10 years of the Right to the City Forum: What’s next for the urban social movements?

Involve more people, grow stronger, winning struggles together

“What next for the right to the city?” was the title of the invitation to a nationwide meeting of urban activist groups in Kassel in April 2015. After an initial high of struggles against gentrification and for a right to the city from the end of the 2000s, a place for reflection, exchange of experience and knowledge transfer was needed. Kassel was the initiation of the Right to the City Forum, since then taking place in a different German city every year. After Cologne, Frankfurt, Leipzig, Hamburg, Weimar (or online), Bonn, Jena and Oberhausen, the tenth anniversary will be celebrated in Berlin from 7 to 9 June 2024. All activists and urban activist groups are invited, those who have helped shape past Right to the City Forums as well as people/groups taking part for the first time: Send us suggestions for workshops!


Taking a look back for the anniversary — and what next?

Behind the tenth Right to the City Forum there are many years of urban activism in various cities with small and large successes. They point to the central importance of the urban environment as a place of encounter and debate. By mobilising for demonstrations and actions, and by organising numerous tenants and neighbours in local struggles, we have created an important basis for political practice over the years. Based on this experience, networks and alliances were forged with other social movements, trade unions and associations, which contributed to the development of innovative ideas and stimulating debates.

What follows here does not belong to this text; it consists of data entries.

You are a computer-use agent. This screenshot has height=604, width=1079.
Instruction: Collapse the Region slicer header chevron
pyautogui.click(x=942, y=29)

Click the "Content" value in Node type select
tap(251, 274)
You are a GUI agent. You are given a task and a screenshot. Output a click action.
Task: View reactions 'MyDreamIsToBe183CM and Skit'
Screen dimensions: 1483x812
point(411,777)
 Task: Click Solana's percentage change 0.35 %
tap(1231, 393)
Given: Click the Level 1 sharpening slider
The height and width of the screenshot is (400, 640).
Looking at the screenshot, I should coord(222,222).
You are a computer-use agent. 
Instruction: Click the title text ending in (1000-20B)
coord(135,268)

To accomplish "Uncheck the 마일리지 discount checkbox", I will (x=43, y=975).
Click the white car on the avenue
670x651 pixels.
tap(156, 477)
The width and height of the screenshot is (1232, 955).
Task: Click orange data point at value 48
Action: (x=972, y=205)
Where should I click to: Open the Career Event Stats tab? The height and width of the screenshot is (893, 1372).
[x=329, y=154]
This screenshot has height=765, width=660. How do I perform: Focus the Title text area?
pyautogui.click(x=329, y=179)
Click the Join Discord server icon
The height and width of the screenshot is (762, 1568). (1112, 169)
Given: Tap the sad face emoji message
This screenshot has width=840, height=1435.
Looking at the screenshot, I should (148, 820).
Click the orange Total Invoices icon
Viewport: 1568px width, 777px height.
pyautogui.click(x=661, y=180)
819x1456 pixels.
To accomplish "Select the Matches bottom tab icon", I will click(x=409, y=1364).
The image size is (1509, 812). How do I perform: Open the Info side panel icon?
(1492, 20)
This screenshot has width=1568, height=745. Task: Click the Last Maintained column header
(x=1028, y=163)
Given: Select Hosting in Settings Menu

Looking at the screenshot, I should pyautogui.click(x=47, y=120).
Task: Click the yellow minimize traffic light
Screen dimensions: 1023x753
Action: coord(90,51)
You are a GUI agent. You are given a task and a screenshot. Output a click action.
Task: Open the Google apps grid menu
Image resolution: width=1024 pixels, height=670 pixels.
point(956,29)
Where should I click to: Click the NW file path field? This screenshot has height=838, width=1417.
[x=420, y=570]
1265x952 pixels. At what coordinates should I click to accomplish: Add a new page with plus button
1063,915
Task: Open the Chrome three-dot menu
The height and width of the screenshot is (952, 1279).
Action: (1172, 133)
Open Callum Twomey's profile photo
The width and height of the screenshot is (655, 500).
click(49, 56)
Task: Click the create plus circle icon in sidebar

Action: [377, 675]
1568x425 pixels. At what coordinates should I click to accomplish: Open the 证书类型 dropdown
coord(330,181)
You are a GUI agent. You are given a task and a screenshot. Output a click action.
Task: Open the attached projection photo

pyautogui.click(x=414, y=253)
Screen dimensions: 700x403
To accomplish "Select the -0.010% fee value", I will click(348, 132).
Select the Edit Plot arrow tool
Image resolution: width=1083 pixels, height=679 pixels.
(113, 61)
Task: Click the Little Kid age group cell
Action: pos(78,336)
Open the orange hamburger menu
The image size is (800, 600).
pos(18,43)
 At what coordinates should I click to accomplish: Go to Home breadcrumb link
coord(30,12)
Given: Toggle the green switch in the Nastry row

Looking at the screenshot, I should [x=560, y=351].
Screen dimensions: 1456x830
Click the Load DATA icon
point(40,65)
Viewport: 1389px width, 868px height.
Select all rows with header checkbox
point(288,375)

How can low rents be combined with an alternative organisation of housing provision? What does the socialisation of housing and energy companies mean for the re-municipalisation of urban spaces? How do we design feminist and climate-friendly cities that serve as places of solidarity and arrival? In numerous referendums, we have shown that we can achieve social majorities in favour of this. Last but not least, the Right to the City Forums were a significant place to pass on knowledge and transfer strategies from one city to another.

Despite these successes, a sense of gloom is setting in: Much of what has been fought for is only of limited duration or scope. Many local governments are not responsive to our demands, and even if they manage to take up our ideas, implementation is often delayed, watered down or reversed. Despite all the protests, federal politicians are pursuing a construction policy that favours the wealthy, the property industry and investors. They are largely ignoring social urban development, rent control and progressive housing policies and forcing the dismantling of local infrastructures with their austerity policies. Apart from a few shining examples, resignation is setting in. Although the housing, care and climate crises and the shift to the right continue to worsen, it seems to be becoming increasingly difficult to mobilise for the right to the city.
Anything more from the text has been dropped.